Smart copper-doped clays in biomimetic microparticles for wound healing and infection control

Abstract

Chronic wounds are non-healing lesions characterized by a high degree of inflammation, posing significant challenges in clinical management due to the increased risk of severe infection. This study focuses on developing a powder for cutaneous application to enhance the healing and prevent infections in chronic wounds. The smart nanocomposites-based biomimetic microparticles here developed combine the properties of chitosan and of clays and represent a significant innovation in the field of biomaterials for skin regeneration since they possess enhanced antimicrobial properties, are multi-functional scaffolds and promote cell proliferation, support tissue reconstruction by mimicking the natural extracellular matrix, and provide hemostatic properties to control bleeding during wound closure.

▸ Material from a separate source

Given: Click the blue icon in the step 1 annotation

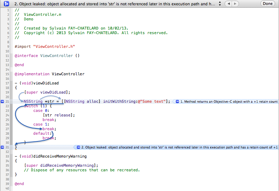Looking at the screenshot, I should click(177, 102).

The microparticles were made of chitosan and doped with clay minerals, specifically montmorillonite or layered double hydroxides, containing copper ions. The synergistic combination of biomimetic polymers and clays aims to regulate cellular responses, angiogenesis, and extracellular matrix (ECM) deposition, leveraging the bioactive properties of both components to promote wound healing. Montmorillonite and layered double hydroxides were enriched with copper ions through intercalation or coprecipitation methods, respectively. The water-insoluble microparticles were prepared using a chitosan derivative, chitosan carbamate, synthesized to obtain chitosan-based microparticles via spray-drying without crosslinkers. Physico-chemical characterization confirmed the successful doping of Cu-clay interaction products in the microparticles. In addition to enhanced cell proliferation and hemostatic properties, the presence of Cu-clays boosted the microparticles’ antibacterial properties. Encouraging preclinical in vitro and in vivo results suggest that these smart nanocomposite biomimetic microparticles doped with Cu-enriched clay minerals could be promising candidates for simultaneously enhancing healing and controlling infections in chronic wounds.